Books Bygone: “Much that is of Value”
Marica Bernstein

“The child of the fourth reader grade has a wide enough vocabulary to be able to understand the larger part of standard literature. As to his psychological development at this period, he is always interested in such stories as the Greek and Norse mythology contain.

“Much that is of value in the classical course of a college may be brought into the life of a child who never goes beyond the fourth and fifth readers, if proper matter is introduced to him in the right way.”

Thus begins the preface for teachers in Johnson’s Fourth Reader (1897). Think about that! If properly introduced to “standard literature,” even if you flunk out of middle-school, you’ll be acquainted with the larger part, as is a college graduate. The material does have to be presented in the proper fashion, though. The publisher suggests that teachers in earlier grades should “tell the stories in the course of regular work, so that, when the child is brought face to face with the task of reading the originals in the fourth grade, he welcomes the story as an old and dear friend.” The difficulties of vocabulary then “vanish,” and the goals of developing a taste for good literature and increased vocabulary are met.

The names of the authors whose work is included are too many to list here. These are a few that were familiar to me. (I am not smarter than a fourth-grader from over a century ago.) Hans Christian Andersen, Alfred, Lord Tennyson, John Greenleaf Whittier, Longfellow. Robert and Elizabeth Browning, Dickens, Theodore Roosevelt talking about the love song of a mocking bird, and Helen Keller telling her life story as a twelve year old.

The names, of course, give a clue as to the content, but do not fully reveal the charm of this bygone book. There are short poems– remember “The Spider and the Fly” which reminds children to “ne’er give heed’ to “idle, silly, flattering words?”– brief entries about science and nature. In “Sugar-Making in Louisiana” we learn that “near the middle of October, carts drawn by four mules bring green loads of purple sugar cane, and deposit them in the large shed, where it is picked up by women and boys and placed, as evenly as possible on the ‘carrier’.”

The short entries punctuate longer poems such as “Death of Baldur” (extracted from an even longer Longfellow poem), and still longer stories about Ulysses and Circe (Charles Lamb), The Black Brothers (John Ruskin), and Christian and the Lion (from Pilgrim’s Progress by Bunyan).

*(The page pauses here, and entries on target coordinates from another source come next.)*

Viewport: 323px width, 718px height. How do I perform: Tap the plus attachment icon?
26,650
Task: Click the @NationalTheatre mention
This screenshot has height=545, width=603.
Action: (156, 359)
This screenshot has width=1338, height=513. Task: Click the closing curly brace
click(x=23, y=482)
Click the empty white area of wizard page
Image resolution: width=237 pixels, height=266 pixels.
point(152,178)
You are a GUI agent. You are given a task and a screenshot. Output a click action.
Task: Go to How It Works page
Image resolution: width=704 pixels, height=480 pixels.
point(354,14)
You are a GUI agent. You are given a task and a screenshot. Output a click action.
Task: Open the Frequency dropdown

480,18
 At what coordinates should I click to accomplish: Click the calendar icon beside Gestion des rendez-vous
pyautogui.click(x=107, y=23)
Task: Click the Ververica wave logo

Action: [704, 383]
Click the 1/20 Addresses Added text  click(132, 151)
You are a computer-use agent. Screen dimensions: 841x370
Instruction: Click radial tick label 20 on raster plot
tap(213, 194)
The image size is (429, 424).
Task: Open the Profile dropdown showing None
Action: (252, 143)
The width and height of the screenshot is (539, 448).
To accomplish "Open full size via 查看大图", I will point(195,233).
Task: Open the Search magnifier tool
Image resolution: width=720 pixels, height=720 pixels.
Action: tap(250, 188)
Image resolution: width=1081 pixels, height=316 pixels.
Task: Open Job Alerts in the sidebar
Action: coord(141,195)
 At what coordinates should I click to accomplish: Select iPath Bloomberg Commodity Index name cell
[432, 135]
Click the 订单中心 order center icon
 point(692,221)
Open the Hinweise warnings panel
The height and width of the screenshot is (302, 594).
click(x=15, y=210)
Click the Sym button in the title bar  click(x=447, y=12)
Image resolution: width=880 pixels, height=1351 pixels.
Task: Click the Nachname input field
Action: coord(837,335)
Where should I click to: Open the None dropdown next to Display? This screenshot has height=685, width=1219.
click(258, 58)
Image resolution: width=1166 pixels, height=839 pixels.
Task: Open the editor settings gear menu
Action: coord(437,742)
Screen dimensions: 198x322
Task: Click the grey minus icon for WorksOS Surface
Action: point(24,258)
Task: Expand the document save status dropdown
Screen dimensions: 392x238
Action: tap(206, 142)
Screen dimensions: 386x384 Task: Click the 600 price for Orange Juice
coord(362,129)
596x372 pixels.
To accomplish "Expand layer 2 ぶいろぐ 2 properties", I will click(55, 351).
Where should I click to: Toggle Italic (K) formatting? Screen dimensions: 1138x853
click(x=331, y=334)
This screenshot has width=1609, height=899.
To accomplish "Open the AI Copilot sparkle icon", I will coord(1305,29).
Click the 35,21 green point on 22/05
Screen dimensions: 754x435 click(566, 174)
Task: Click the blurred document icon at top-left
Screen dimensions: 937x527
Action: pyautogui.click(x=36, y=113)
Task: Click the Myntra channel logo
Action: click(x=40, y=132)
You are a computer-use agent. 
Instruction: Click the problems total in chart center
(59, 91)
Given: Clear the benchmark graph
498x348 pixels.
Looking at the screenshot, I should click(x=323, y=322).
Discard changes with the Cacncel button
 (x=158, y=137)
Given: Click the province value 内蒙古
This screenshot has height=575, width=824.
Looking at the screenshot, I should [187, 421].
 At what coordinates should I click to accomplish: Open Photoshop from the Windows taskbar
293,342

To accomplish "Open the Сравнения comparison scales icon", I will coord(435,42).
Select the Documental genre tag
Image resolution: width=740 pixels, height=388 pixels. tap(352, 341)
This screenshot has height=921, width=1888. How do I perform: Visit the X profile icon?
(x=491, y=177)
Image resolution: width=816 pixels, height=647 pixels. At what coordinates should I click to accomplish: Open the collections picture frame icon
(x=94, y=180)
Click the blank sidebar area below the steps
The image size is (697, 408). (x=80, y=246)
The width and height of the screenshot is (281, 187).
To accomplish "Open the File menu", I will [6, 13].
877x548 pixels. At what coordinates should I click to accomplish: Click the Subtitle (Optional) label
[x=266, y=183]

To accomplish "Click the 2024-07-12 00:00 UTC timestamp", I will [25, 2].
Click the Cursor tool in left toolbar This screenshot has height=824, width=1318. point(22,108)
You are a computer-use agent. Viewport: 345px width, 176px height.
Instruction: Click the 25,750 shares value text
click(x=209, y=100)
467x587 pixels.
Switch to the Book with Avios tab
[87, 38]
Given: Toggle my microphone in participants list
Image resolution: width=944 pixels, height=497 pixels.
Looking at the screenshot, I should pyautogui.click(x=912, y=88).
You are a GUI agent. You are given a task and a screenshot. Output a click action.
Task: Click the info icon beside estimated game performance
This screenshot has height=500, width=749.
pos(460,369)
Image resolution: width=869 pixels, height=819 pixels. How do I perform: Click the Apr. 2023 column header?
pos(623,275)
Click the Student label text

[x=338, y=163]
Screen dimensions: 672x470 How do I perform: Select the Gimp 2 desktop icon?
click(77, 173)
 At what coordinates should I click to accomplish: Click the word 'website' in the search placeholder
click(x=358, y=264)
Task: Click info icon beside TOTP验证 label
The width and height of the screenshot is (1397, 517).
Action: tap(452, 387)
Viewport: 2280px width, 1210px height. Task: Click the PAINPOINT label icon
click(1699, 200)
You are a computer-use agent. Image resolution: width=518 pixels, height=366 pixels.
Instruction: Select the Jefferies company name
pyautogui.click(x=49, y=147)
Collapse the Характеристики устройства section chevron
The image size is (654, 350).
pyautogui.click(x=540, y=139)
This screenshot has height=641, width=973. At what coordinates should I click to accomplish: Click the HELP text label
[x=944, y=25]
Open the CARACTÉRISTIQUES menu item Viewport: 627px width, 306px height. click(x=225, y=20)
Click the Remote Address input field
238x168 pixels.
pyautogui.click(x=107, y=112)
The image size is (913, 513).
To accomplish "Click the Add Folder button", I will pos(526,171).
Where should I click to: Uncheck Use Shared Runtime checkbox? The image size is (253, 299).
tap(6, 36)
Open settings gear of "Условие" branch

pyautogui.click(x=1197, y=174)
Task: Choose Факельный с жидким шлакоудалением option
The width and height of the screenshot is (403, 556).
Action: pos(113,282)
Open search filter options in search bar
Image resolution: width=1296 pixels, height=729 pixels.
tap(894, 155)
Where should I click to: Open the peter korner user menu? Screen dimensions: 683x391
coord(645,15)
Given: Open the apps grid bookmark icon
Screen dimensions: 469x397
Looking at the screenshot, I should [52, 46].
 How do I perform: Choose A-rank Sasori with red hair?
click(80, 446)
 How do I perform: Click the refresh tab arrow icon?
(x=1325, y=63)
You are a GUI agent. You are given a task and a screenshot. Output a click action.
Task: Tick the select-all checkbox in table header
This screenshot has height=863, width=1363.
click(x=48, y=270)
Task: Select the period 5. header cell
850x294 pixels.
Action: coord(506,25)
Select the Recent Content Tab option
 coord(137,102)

Of course, there are included life-lessons students should take to heart: “Labor to keep alive in your breast that little spark of celestial fire called conscience. Speak not evil of the absent, for it is unjust. Let your recreations be manful, not sinful. Associate yourself with men of good quality, if you esteem your own reputation. When you speak of God or His attributes, let it be seriously, in reverence,” all from Washington’s Rules of Conduct.